On the isoperimetric quotient over scalar-flat conformal classes

TL;DR

This paper investigates the maximal isoperimetric quotient within scalar-flat conformal classes on compact manifolds, showing it exceeds Euclidean bounds under certain geometric conditions and is attained in those cases.

Contribution

It establishes conditions under which the supremum of the isoperimetric quotient surpasses Euclidean constants and proves its attainability in these scenarios.

Findings

Supremum exceeds Euclidean isoperimetric constant under specified conditions.

Supremum is achieved when conditions (i) or (ii) are met.

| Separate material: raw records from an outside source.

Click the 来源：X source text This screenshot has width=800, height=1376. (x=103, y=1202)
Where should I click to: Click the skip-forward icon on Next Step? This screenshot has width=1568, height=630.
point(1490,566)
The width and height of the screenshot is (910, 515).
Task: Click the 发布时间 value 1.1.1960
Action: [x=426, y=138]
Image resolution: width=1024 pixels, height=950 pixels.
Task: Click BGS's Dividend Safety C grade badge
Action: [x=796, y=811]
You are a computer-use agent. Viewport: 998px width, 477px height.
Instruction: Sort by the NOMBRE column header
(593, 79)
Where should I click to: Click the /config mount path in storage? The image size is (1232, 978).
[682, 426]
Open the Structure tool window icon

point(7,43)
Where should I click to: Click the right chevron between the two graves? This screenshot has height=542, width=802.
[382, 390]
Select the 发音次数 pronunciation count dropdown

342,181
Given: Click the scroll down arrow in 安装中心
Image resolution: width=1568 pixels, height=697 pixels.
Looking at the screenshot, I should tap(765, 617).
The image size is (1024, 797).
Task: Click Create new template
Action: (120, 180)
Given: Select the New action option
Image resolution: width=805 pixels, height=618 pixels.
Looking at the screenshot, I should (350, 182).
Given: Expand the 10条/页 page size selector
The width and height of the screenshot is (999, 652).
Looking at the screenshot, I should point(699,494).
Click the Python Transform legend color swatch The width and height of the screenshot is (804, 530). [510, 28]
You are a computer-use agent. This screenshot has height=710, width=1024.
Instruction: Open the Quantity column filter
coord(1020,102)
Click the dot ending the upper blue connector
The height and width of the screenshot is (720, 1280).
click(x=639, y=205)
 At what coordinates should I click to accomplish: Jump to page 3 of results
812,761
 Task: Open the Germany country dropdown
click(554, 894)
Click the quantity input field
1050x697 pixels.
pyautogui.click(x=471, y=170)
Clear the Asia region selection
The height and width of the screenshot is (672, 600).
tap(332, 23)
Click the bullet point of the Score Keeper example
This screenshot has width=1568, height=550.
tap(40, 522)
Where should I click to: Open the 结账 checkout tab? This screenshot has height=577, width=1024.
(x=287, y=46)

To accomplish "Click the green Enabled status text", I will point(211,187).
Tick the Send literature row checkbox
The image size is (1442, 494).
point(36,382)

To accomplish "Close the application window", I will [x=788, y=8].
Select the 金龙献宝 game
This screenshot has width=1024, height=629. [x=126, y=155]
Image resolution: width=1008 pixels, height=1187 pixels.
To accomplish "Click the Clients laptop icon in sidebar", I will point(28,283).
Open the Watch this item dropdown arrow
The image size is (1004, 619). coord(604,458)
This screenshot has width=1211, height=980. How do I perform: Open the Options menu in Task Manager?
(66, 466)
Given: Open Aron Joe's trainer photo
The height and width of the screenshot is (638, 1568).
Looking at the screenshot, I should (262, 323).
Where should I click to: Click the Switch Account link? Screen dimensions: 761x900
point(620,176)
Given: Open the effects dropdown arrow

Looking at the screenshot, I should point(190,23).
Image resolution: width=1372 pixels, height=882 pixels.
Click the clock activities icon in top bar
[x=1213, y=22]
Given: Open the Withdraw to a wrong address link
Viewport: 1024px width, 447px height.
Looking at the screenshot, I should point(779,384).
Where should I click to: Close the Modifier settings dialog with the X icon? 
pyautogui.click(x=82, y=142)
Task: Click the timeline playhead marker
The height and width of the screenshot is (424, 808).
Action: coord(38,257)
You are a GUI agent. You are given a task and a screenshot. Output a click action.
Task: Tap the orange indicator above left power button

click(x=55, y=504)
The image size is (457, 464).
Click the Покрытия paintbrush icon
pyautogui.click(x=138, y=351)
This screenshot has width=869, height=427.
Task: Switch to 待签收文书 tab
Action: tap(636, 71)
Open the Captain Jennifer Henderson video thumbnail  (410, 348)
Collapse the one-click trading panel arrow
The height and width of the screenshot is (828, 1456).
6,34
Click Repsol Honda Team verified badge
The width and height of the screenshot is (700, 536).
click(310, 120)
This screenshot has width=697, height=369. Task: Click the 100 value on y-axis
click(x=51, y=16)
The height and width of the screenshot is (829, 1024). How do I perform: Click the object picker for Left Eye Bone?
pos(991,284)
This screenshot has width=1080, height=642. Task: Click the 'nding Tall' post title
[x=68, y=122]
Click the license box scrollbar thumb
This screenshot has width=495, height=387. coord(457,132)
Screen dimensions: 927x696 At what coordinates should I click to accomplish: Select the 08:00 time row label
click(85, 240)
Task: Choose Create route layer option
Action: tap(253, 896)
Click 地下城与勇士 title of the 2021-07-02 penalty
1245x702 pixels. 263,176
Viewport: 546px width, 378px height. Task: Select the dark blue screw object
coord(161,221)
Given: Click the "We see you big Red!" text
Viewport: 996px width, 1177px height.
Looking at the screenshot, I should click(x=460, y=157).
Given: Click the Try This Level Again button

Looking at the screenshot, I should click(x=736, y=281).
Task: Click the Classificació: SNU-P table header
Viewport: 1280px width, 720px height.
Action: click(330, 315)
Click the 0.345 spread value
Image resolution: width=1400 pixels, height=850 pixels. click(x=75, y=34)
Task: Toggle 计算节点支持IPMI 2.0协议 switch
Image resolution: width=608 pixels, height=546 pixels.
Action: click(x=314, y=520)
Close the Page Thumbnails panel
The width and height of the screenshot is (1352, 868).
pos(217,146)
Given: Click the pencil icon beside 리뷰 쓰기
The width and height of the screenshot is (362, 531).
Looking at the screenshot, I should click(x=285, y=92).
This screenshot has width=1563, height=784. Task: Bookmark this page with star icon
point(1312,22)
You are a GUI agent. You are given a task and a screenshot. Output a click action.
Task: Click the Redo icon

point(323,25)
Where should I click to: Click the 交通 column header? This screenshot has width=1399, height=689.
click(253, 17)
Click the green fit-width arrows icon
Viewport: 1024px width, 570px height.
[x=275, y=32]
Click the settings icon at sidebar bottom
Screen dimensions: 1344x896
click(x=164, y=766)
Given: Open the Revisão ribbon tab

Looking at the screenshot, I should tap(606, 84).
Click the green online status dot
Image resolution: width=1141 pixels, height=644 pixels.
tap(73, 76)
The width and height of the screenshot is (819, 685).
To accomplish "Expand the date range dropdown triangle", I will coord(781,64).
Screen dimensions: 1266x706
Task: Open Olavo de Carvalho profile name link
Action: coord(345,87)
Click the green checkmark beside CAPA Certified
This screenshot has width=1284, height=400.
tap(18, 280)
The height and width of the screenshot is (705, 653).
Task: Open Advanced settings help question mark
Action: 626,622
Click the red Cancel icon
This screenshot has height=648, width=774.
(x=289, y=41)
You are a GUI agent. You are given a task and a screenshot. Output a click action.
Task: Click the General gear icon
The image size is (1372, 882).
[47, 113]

Results depend on boundary geometry and Weyl tensor properties.

Abstract

Let $(M,g)$ be a smooth compact Riemannian manifold of dimension $n$ with smooth boundary $\partial M$. Suppose that $(M,g)$ admits a scalar-flat conformal metric. We prove that the supremum of the isoperimetric quotient over the scalar-flat conformal class is strictly larger than the best constant of the isoperimetric inequality in the Euclidean space, and consequently is achieved, if either (i) $n\ge 12$ and $\partial M$ has a nonumbilic point; or (ii) $n\ge 10$, $\partial M$ is umbilic and the Weyl tensor does not vanish at some boundary point.